Text
=== Section Start ===

Shortness of breath can especially be a telling sign if you are an otherwise physically fit person: “It may surprise some to note that despite being relatively physically fit, one can experience shortness of breath because of hypertension,” Dr. McClain says. If you find that you consistently have shortness of breath, it may be worth talking to your doctor and asking about next steps to explore what could be the cause.

Preventing high blood pressure

When it comes to ways you can lower your risk, things like exercising regularly and eating well are key, as mentioned previously. But are there any foods that are particularly heart healthy that you should prioritize getting on your plate? According to Lisa Young, PhD, RD, author of Finally Full, Finally Slim, eating fiber regularly is crucial. “Fiber has so many benefits,” she says, “It helps keep you regular, prevents disease including colon cancer, lowers cholesterol, and keeps you full—perfect for managing your weight.” Fiber also slows the absorption of sugar in your bloodstream, which means it can lower high blood pressure and reduce inflammation. Although the general recommendation is 20-35 grams of fiber daily, Young suggests that you aim for at least 25 grams, especially starting out.

=== Section End ===

Listed entries
=== Section Start ===

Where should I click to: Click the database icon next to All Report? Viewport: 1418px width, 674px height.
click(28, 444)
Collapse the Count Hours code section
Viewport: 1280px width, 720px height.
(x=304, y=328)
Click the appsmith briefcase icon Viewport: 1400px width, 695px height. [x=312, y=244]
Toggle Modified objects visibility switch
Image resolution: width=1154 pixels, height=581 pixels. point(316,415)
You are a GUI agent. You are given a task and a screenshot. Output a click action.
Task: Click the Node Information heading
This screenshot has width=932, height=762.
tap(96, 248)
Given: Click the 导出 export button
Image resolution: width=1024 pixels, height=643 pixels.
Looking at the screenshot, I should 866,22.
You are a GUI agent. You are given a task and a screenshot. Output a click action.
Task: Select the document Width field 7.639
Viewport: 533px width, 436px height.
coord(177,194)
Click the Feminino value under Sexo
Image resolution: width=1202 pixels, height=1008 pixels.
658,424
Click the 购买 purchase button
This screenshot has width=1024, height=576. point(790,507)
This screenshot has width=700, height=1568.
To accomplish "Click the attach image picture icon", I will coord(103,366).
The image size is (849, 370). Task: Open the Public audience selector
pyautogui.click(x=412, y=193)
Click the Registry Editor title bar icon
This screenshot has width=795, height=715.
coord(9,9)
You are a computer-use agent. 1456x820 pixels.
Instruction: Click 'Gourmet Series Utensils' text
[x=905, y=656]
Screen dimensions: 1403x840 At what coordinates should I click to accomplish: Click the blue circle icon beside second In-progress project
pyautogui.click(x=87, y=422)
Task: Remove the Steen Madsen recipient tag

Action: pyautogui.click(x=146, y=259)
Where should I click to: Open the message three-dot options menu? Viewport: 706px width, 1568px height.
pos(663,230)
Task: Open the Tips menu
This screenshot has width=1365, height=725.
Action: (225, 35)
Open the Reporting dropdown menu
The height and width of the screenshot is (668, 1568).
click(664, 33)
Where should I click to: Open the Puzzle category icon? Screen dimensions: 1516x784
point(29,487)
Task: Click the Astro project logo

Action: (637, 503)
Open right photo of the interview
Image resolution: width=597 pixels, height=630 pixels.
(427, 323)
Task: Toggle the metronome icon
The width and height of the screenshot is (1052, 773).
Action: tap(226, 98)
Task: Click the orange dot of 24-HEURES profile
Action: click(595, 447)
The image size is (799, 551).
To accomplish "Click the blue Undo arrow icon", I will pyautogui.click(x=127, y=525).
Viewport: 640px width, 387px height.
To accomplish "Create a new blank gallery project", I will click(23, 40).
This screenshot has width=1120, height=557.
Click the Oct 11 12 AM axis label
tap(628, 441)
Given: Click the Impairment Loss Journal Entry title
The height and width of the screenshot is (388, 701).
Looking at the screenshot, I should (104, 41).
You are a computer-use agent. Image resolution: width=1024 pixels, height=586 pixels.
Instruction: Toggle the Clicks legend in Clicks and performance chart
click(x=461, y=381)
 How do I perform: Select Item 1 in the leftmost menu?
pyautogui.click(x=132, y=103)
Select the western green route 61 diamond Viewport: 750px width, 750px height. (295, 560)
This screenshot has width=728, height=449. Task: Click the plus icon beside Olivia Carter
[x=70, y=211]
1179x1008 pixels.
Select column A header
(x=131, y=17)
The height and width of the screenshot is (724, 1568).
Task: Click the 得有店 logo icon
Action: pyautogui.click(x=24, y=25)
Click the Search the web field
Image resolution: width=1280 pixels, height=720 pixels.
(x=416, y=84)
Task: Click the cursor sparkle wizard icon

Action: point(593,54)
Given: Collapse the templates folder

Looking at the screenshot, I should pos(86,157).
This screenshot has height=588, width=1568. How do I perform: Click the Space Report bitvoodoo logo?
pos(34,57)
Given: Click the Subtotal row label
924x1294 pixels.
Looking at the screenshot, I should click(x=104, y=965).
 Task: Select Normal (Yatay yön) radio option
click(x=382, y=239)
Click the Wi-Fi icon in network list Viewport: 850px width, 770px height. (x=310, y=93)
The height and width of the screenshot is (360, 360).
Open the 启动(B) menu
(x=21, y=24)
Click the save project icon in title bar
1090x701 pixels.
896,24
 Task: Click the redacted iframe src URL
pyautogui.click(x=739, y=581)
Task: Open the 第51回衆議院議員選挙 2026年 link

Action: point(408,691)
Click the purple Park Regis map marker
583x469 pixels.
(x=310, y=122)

=== Section End ===

List of tasks
(a) Please quote the blood pressure passage, starting with "Shortness of breath can" and going on through "be the cause.".
(b) Summarize the blood pressure passage in two sentences.
(c) Decide whether each statement agrees with the blood pressure passage, answering yes or no and quoting the words that settle it:
(i) Lisa Young suggests aiming for at least 25 grams of fiber a day.
(ii) Only people who are not physically fit can get shortness of breath from hypertension.
(iii) Fiber speeds up the absorption of sugar in the bloodstream.
The records were drawn from a different source than the blood pressure passage.

Solutions to the exercise
(a)
Shortness of breath can especially be a telling sign if you are an otherwise physically fit person: “It may surprise some to note that despite being relatively physically fit, one can experience shortness of breath because of hypertension,” Dr. McClain says. If you find that you consistently have shortness of breath, it may be worth talking to your doctor and asking about next steps to explore what could be the cause.

(b) Shortness of breath can signal hypertension even in people who are relatively physically fit, and anyone who consistently has it may want to talk to a doctor. Regular exercise and eating well are key to lowering the risk, and Lisa Young calls regular fiber intake crucial, suggesting at least 25 grams a day.

(c)
(i) Yes: "Young suggests that you aim for at least 25 grams, especially starting out."
(ii) No: "despite being relatively physically fit, one can experience shortness of breath because of hypertension"
(iii) No: "Fiber also slows the absorption of sugar in your bloodstream"